La maladie la plus répandue dans le camp était la dysenterie connue sous le nom de Scheisserei, elle était une conséquence normale de l’affaiblissement organique. Pour un organisme débilité, la soupe de rutabagas avait une influence désastreuse sur les intestins. L’homme encore fort pouvait enrayer le mal en se privant de soupe pendant deux ou trois jours, ce qui nécessitait une sérieuse force de caractère. Mais pour la plupart des déportés atteints, il n’y avait plus d’espoir. Lorsqu’il mourait, il y avait déjà deux ou trois jours qu’il ne pouvait plus faire aucun mouvement. Les moribonds restaient ainsi, n’ayant plus la force de bouger, se chiant les uns sur les autres. Tous ces hommes souillés dégageaient une épouvantable odeur. En été, à cinquante mètres des Block, l’air était empuanti.

Les malades atteints de phlegmon étaient aussi nombreux que les dysentériques. Ces maux étaient également caractéristiques des camps de concentration : ils avaient les coups pour origine. Un coup asséné à un homme normal occasionné au minimum un « bleu », c’est-à-dire un engorgement de sang à l’endroit frappé. Un organisme vigoureux résorbe cet engorgement. Chez un détenu, cette résorption ne pouvait plus se faire. Le sang pourrissait. La partie atteinte prenait des proportions énormes. Une opération s’imposait. Il fallait ouvrir le phlegmon pour en extraire le pus.
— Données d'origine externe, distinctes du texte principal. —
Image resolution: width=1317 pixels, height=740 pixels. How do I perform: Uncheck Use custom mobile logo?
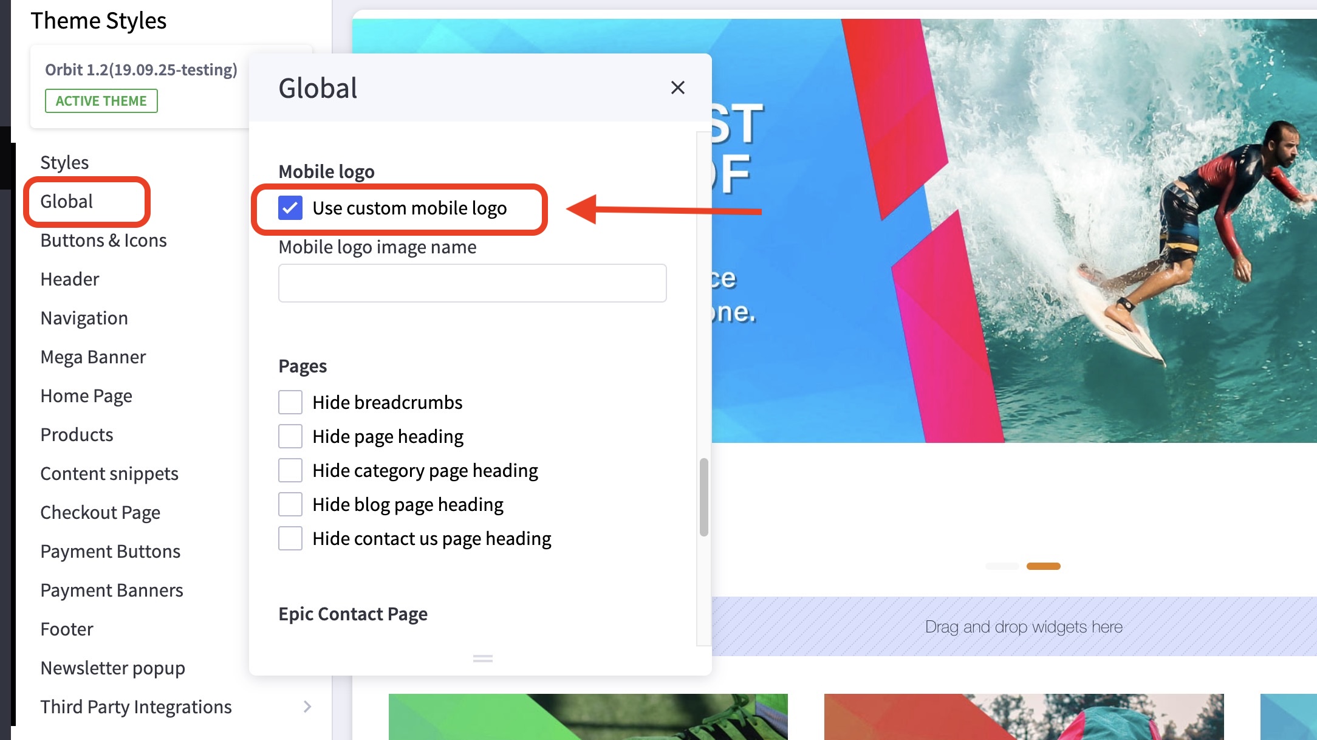(290, 208)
Les opérations avaient lieu dans un coin du Block. Les patients étaient allongés sur des tables. Les antiseptiques étaient rares, les instruments de chirurgie archaïques. Les pansements étaient effectués avec des bandes de papier. Ce procédé aurait pu être suffisant si les pansements avaient été renouvelés fréquemment, chose impossible étant donné le nombre de malades. Les bandes de papier se déchiraient, le pus les traversait, se répandait sur les paillasses et souillait les voisins du lit. De toute cette putréfaction, se dégageait une odeur âcre qui surpassait encore celle des Block des dysentériques.

Les autres maladies étaient de formes courantes. Parmi elles, les maladies de poitrine, bronchites, pleurésies, congestions pulmonaires, provoquées par les refroidissements contractés au cours du travail, à la carrière, ou sous les douches glacées des chefs de Block, dominaient. 

La mortalité était effrayante, comme il se conçoit.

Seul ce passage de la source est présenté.